What is required -> Every record below should be printed exactly as given.

*** Begin section ***

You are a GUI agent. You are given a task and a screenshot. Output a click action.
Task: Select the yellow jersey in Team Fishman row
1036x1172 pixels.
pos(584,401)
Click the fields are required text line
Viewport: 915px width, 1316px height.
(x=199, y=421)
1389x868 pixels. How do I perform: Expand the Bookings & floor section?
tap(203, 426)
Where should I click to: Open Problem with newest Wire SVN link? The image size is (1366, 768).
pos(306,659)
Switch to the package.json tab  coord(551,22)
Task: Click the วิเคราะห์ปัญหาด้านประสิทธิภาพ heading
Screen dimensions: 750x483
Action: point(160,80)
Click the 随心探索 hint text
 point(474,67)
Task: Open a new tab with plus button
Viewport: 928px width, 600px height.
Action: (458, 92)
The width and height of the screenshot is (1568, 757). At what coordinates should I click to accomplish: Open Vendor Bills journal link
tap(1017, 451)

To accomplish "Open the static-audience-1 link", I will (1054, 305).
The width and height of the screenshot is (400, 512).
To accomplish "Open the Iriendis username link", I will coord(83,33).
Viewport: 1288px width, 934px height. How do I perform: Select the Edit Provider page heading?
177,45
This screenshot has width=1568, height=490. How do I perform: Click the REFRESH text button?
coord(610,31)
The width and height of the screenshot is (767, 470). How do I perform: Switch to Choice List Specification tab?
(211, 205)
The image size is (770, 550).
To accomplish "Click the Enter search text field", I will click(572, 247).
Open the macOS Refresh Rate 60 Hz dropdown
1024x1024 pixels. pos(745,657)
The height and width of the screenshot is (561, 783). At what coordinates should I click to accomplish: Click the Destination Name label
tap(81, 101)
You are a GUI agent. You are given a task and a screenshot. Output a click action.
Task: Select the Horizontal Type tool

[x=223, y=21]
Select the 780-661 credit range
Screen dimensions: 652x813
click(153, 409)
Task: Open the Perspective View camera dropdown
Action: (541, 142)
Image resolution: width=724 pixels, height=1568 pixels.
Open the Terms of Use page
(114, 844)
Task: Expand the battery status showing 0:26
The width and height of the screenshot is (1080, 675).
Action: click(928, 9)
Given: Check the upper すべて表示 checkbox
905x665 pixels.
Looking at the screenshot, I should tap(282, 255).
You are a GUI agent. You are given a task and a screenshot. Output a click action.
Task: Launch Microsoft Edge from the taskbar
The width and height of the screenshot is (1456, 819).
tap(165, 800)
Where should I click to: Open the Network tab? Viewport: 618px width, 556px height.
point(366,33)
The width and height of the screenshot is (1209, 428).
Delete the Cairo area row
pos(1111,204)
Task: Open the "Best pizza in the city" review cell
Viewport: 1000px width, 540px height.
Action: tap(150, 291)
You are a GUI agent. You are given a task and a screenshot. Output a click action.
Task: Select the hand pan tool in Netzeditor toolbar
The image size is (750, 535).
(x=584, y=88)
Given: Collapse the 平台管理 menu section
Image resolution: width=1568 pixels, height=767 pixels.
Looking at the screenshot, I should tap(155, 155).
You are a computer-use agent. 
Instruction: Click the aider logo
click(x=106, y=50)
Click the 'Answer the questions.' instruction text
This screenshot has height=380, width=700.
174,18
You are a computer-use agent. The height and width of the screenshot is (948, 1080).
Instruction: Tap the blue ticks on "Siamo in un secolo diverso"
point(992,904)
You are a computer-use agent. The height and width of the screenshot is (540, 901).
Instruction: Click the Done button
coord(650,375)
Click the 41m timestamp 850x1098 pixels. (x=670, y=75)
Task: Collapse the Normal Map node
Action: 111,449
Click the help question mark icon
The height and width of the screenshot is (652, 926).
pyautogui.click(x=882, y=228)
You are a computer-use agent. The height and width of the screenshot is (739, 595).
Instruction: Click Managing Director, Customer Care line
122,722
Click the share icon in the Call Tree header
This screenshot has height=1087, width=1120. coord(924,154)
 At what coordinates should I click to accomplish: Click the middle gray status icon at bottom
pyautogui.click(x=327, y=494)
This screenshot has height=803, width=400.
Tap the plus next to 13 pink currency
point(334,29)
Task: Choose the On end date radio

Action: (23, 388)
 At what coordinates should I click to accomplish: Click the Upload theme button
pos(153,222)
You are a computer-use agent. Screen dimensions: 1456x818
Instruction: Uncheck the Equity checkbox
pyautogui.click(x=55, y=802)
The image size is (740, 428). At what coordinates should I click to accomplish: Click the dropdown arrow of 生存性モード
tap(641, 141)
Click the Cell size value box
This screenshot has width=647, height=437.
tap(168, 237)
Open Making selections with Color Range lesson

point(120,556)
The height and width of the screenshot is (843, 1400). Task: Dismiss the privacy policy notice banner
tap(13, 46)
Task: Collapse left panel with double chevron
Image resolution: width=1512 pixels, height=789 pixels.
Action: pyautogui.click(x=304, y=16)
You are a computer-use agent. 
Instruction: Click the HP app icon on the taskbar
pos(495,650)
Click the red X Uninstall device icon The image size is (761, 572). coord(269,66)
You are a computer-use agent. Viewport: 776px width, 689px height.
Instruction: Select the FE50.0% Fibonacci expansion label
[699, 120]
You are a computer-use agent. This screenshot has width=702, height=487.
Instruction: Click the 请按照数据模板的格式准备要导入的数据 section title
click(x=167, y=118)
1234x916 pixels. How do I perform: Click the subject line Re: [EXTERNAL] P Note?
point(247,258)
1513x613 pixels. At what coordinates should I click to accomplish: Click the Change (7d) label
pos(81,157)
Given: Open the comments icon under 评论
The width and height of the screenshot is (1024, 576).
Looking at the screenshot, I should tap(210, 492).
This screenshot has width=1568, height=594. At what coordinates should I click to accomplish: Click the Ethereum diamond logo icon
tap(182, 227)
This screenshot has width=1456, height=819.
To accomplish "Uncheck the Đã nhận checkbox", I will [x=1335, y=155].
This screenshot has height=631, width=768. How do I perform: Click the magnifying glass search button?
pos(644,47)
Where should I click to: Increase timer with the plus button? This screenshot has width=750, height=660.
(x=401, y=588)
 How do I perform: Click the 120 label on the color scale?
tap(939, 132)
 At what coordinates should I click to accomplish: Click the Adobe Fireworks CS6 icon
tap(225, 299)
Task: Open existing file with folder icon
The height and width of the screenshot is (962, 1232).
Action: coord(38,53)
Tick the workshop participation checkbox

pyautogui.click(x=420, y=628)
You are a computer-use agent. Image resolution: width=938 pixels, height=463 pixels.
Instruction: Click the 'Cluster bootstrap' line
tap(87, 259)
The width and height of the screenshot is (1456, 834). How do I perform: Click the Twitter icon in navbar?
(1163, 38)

*** End section ***

Result for this task ->
You are a GUI agent. You are given a task and a screenshot. Output a click action.
Task: Select the yellow jersey in Team Fishman row
1036x1172 pixels.
pos(584,401)
Click the fields are required text line
Viewport: 915px width, 1316px height.
(x=199, y=421)
1389x868 pixels. How do I perform: Expand the Bookings & floor section?
tap(203, 426)
Where should I click to: Open Problem with newest Wire SVN link? The image size is (1366, 768).
pos(306,659)
Switch to the package.json tab  coord(551,22)
Task: Click the วิเคราะห์ปัญหาด้านประสิทธิภาพ heading
Screen dimensions: 750x483
Action: point(160,80)
Click the 随心探索 hint text
 point(474,67)
Task: Open a new tab with plus button
Viewport: 928px width, 600px height.
Action: (458, 92)
The width and height of the screenshot is (1568, 757). At what coordinates should I click to accomplish: Open Vendor Bills journal link
tap(1017, 451)

To accomplish "Open the static-audience-1 link", I will (1054, 305).
The width and height of the screenshot is (400, 512).
To accomplish "Open the Iriendis username link", I will coord(83,33).
Viewport: 1288px width, 934px height. How do I perform: Select the Edit Provider page heading?
177,45
This screenshot has width=1568, height=490. How do I perform: Click the REFRESH text button?
coord(610,31)
The width and height of the screenshot is (767, 470). How do I perform: Switch to Choice List Specification tab?
(211, 205)
The image size is (770, 550).
To accomplish "Click the Enter search text field", I will click(572, 247).
Open the macOS Refresh Rate 60 Hz dropdown
1024x1024 pixels. pos(745,657)
The height and width of the screenshot is (561, 783). At what coordinates should I click to accomplish: Click the Destination Name label
tap(81, 101)
You are a GUI agent. You are given a task and a screenshot. Output a click action.
Task: Select the Horizontal Type tool

[x=223, y=21]
Select the 780-661 credit range
Screen dimensions: 652x813
click(153, 409)
Task: Open the Perspective View camera dropdown
Action: (541, 142)
Image resolution: width=724 pixels, height=1568 pixels.
Open the Terms of Use page
(114, 844)
Task: Expand the battery status showing 0:26
The width and height of the screenshot is (1080, 675).
Action: click(928, 9)
Given: Check the upper すべて表示 checkbox
905x665 pixels.
Looking at the screenshot, I should tap(282, 255).
You are a GUI agent. You are given a task and a screenshot. Output a click action.
Task: Launch Microsoft Edge from the taskbar
The width and height of the screenshot is (1456, 819).
tap(165, 800)
Where should I click to: Open the Network tab? Viewport: 618px width, 556px height.
point(366,33)
The width and height of the screenshot is (1209, 428).
Delete the Cairo area row
pos(1111,204)
Task: Open the "Best pizza in the city" review cell
Viewport: 1000px width, 540px height.
Action: tap(150, 291)
You are a GUI agent. You are given a task and a screenshot. Output a click action.
Task: Select the hand pan tool in Netzeditor toolbar
The image size is (750, 535).
(x=584, y=88)
Given: Collapse the 平台管理 menu section
Image resolution: width=1568 pixels, height=767 pixels.
Looking at the screenshot, I should tap(155, 155).
You are a computer-use agent. 
Instruction: Click the aider logo
click(x=106, y=50)
Click the 'Answer the questions.' instruction text
This screenshot has height=380, width=700.
174,18
You are a computer-use agent. The height and width of the screenshot is (948, 1080).
Instruction: Tap the blue ticks on "Siamo in un secolo diverso"
point(992,904)
You are a computer-use agent. The height and width of the screenshot is (540, 901).
Instruction: Click the Done button
coord(650,375)
Click the 41m timestamp 850x1098 pixels. (x=670, y=75)
Task: Collapse the Normal Map node
Action: 111,449
Click the help question mark icon
The height and width of the screenshot is (652, 926).
pyautogui.click(x=882, y=228)
You are a computer-use agent. The height and width of the screenshot is (739, 595).
Instruction: Click Managing Director, Customer Care line
122,722
Click the share icon in the Call Tree header
This screenshot has height=1087, width=1120. coord(924,154)
 At what coordinates should I click to accomplish: Click the middle gray status icon at bottom
pyautogui.click(x=327, y=494)
This screenshot has height=803, width=400.
Tap the plus next to 13 pink currency
point(334,29)
Task: Choose the On end date radio

Action: (23, 388)
 At what coordinates should I click to accomplish: Click the Upload theme button
pos(153,222)
You are a computer-use agent. Screen dimensions: 1456x818
Instruction: Uncheck the Equity checkbox
pyautogui.click(x=55, y=802)
The image size is (740, 428). At what coordinates should I click to accomplish: Click the dropdown arrow of 生存性モード
tap(641, 141)
Click the Cell size value box
This screenshot has width=647, height=437.
tap(168, 237)
Open Making selections with Color Range lesson

point(120,556)
The height and width of the screenshot is (843, 1400). Task: Dismiss the privacy policy notice banner
tap(13, 46)
Task: Collapse left panel with double chevron
Image resolution: width=1512 pixels, height=789 pixels.
Action: pyautogui.click(x=304, y=16)
You are a computer-use agent. 
Instruction: Click the HP app icon on the taskbar
pos(495,650)
Click the red X Uninstall device icon The image size is (761, 572). coord(269,66)
You are a computer-use agent. Viewport: 776px width, 689px height.
Instruction: Select the FE50.0% Fibonacci expansion label
[699, 120]
You are a computer-use agent. This screenshot has width=702, height=487.
Instruction: Click the 请按照数据模板的格式准备要导入的数据 section title
click(x=167, y=118)
1234x916 pixels. How do I perform: Click the subject line Re: [EXTERNAL] P Note?
point(247,258)
1513x613 pixels. At what coordinates should I click to accomplish: Click the Change (7d) label
pos(81,157)
Given: Open the comments icon under 评论
The width and height of the screenshot is (1024, 576).
Looking at the screenshot, I should tap(210, 492).
This screenshot has width=1568, height=594. At what coordinates should I click to accomplish: Click the Ethereum diamond logo icon
tap(182, 227)
This screenshot has width=1456, height=819.
To accomplish "Uncheck the Đã nhận checkbox", I will [x=1335, y=155].
This screenshot has height=631, width=768. How do I perform: Click the magnifying glass search button?
pos(644,47)
Where should I click to: Increase timer with the plus button? This screenshot has width=750, height=660.
(x=401, y=588)
 How do I perform: Click the 120 label on the color scale?
tap(939, 132)
 At what coordinates should I click to accomplish: Click the Adobe Fireworks CS6 icon
tap(225, 299)
Task: Open existing file with folder icon
The height and width of the screenshot is (962, 1232).
Action: coord(38,53)
Tick the workshop participation checkbox

pyautogui.click(x=420, y=628)
You are a computer-use agent. Image resolution: width=938 pixels, height=463 pixels.
Instruction: Click the 'Cluster bootstrap' line
tap(87, 259)
The width and height of the screenshot is (1456, 834). How do I perform: Click the Twitter icon in navbar?
(1163, 38)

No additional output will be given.